There's been a couple of attempts to get rid of the moths, believe it or not. When people realized pesticides and exterminators weren't enough, they suggested burning the forest down. People began considering this so seriously that the local police force actually had to patrol the forest at night to ensure nobody actually tried it. That didn't stop Dan Bush from trying it, the poor guy. Some people just can't deal with things in a healthy way, I guess. The autopsy claimed he burned to death, and they concluded he had committed accidental self-combustion while attempting to follow through with this plan. Ironically enough, the light from the fire he had set upon himself actually attracted many moths to him, as evident by the estimated hundreds of moths found near his charred corpse. In an incredibly ironic, and honestly kind of repulsive twist of fate, many moths had decided to use his body as sustenance for their offspring.

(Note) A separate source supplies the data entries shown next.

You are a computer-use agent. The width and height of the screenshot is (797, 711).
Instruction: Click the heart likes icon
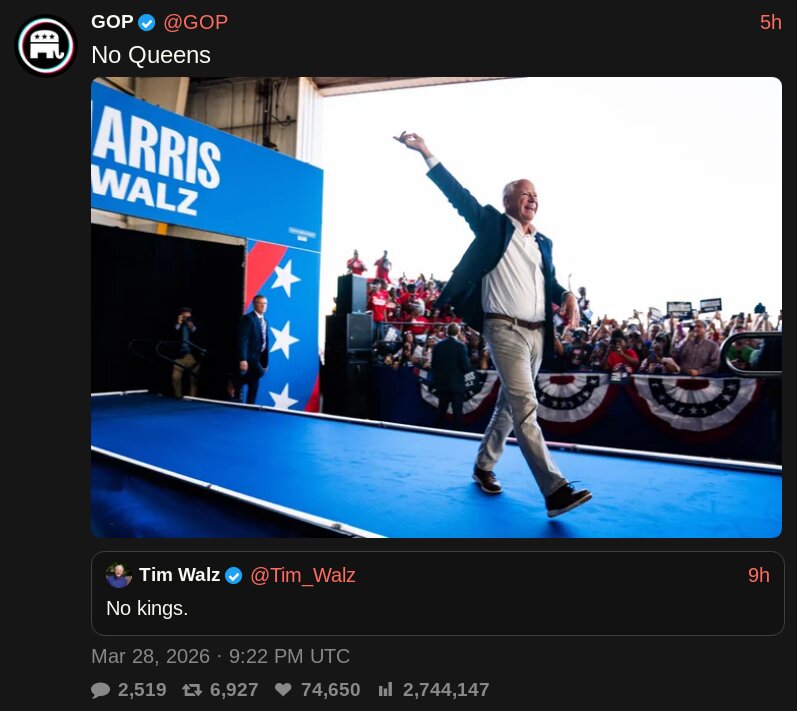coord(283,690)
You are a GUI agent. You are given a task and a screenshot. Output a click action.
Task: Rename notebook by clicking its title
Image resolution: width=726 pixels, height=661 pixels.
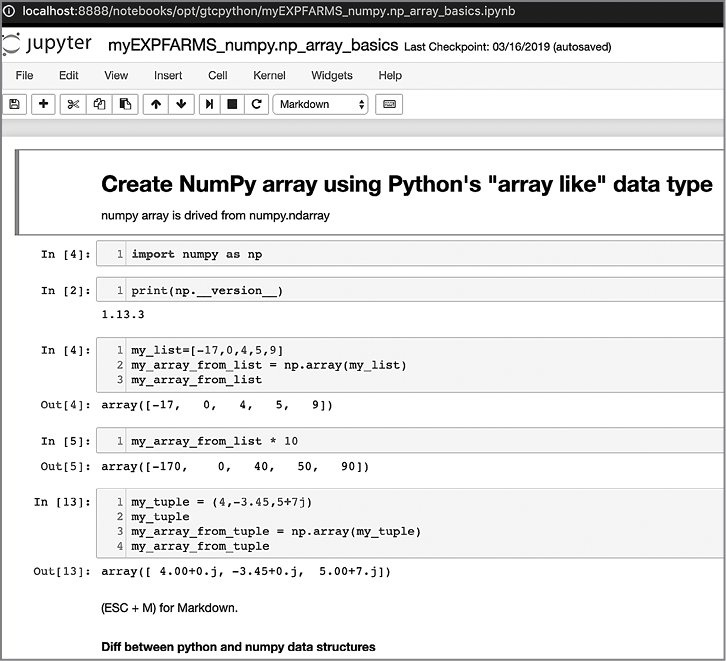point(252,46)
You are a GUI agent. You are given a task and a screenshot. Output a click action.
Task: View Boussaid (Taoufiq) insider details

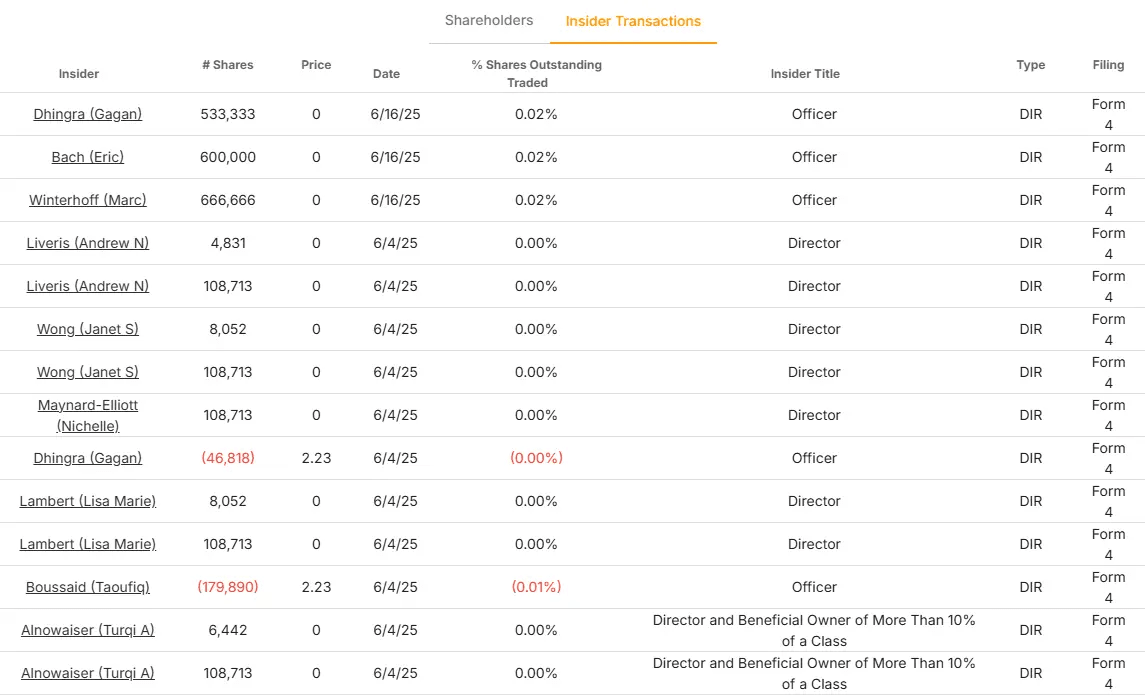(88, 587)
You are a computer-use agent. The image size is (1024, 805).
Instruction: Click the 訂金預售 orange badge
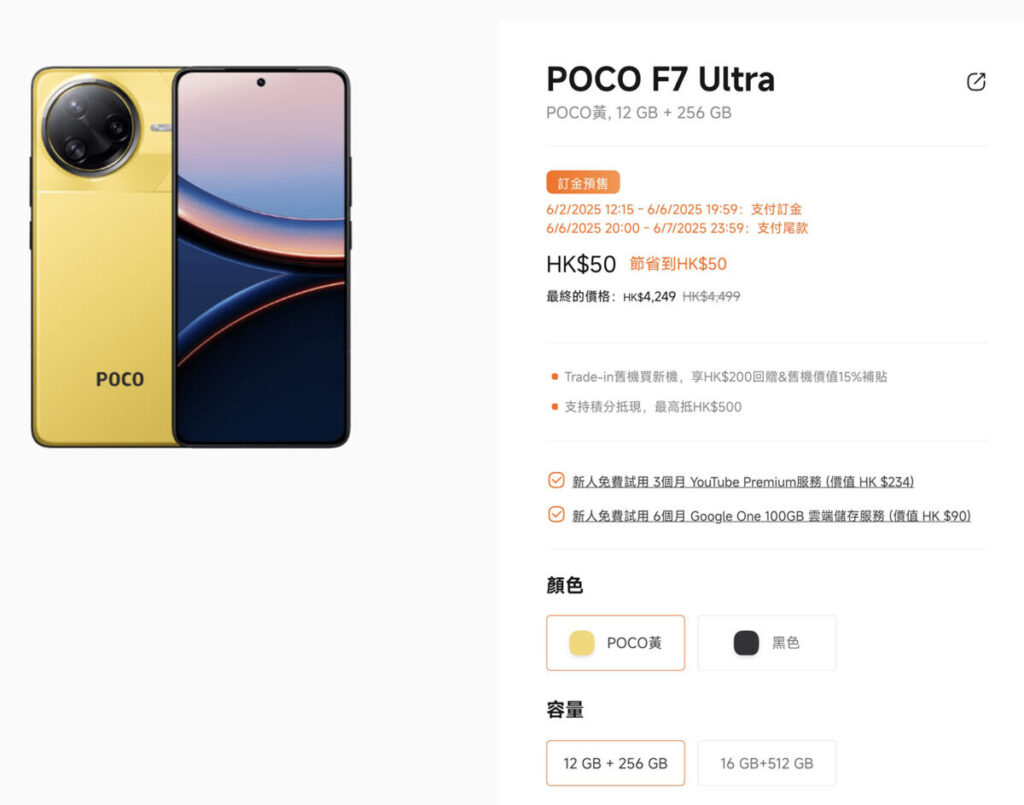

His corpse was near unrecognizable when the police found it the next morning. One officer described his body as having "Molted into some kind of flesh cocoon." His death has turned into a kind of urban legend in our area since then, spawning a multitude of wild speculations. Some kids on the schoolyard would tell tales of his corpse reanimating, vibrating and twitching rapidly, as though the moths were piloting him. They would say the moths would crawl from his pores, from under his eyes, and escape from his lips. Some would even say the things inside of him aren't even moths anymore.
I'd just say that people have a bit too much imagination.